◆ Reading passage ◆
I was struck by the four huge frescoes in the church, representing Judgment
Day, a masterpiece by the Tuscan painter Luca Signorelli, assisted by Fra
Angelico. They are both magnificent and atrocious, with Christ pronouncing his
last judgment, after which the chosen ones are led to paradise by angels and the
damned are expelled to hell without pardon. And with the resurrection of the
dead, who literally come crawling out of the earth in which they were buried.
After our visit to Orvieto we went to other places where the wealth of Etruscan
history can be admired. We saw the necropolis of Cerveteri, a so-called town
with roads and squares around huge domed tombs. We also spent some time in
the necropolis of Tarquinia, built completely underground, with beautifully
painted burial vaults, revealing some aspects of the Etruscan middle class. And
Tuscania of course, the eminent Etruscan town. There we saw sarcophagi with
images of women in full regalia. This points at the emancipated status of women
within the ruling class of Etruscan society. So many sarcophagi have been found
around Tuscania, that some were placed on the town walls and against the
facade of the San Pietro Church carelessly. On this facade there is a marble
plaque with the poem ‘Tuscania muta’, ‘Tuscania dumbstruck’, by Luigi
Pasquarelli. It was written after the 1971 earthquake that hit the town, killing
dozens of people. The first line is ‘Nel sole velate’, ‘Under the veiled sun’.

◆ Supplied material ◆
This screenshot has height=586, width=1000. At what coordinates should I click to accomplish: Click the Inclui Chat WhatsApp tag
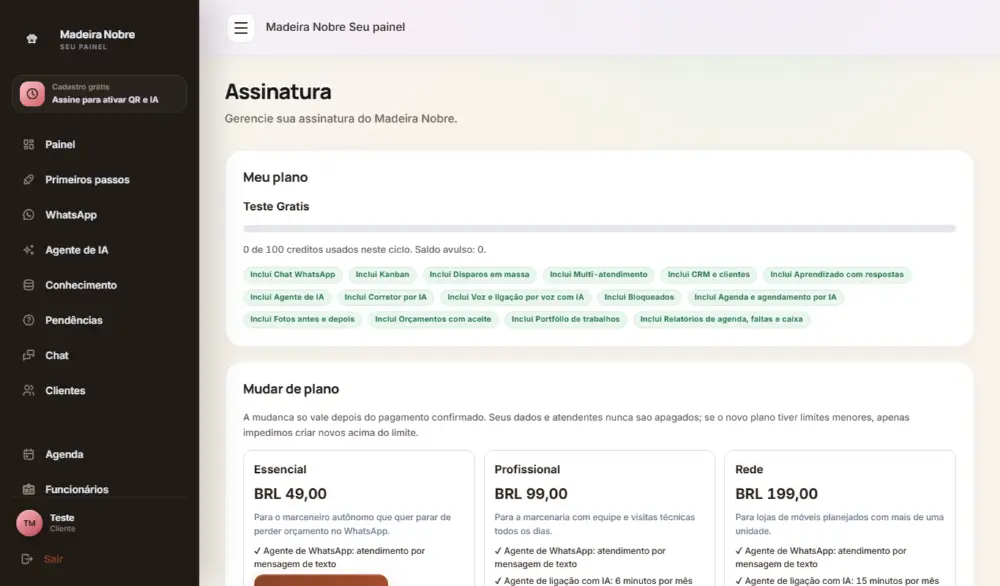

◆ Goal of the exercise ◆
Reproduce word for word the stretch of the Etruscan travel passage above that opens with "I was struck" and closes with "they were buried.".

◆ Result of the task ◆
I was struck by the four huge frescoes in the church, representing Judgment
Day, a masterpiece by the Tuscan painter Luca Signorelli, assisted by Fra
Angelico. They are both magnificent and atrocious, with Christ pronouncing his
last judgment, after which the chosen ones are led to paradise by angels and the
damned are expelled to hell without pardon. And with the resurrection of the
dead, who literally come crawling out of the earth in which they were buried.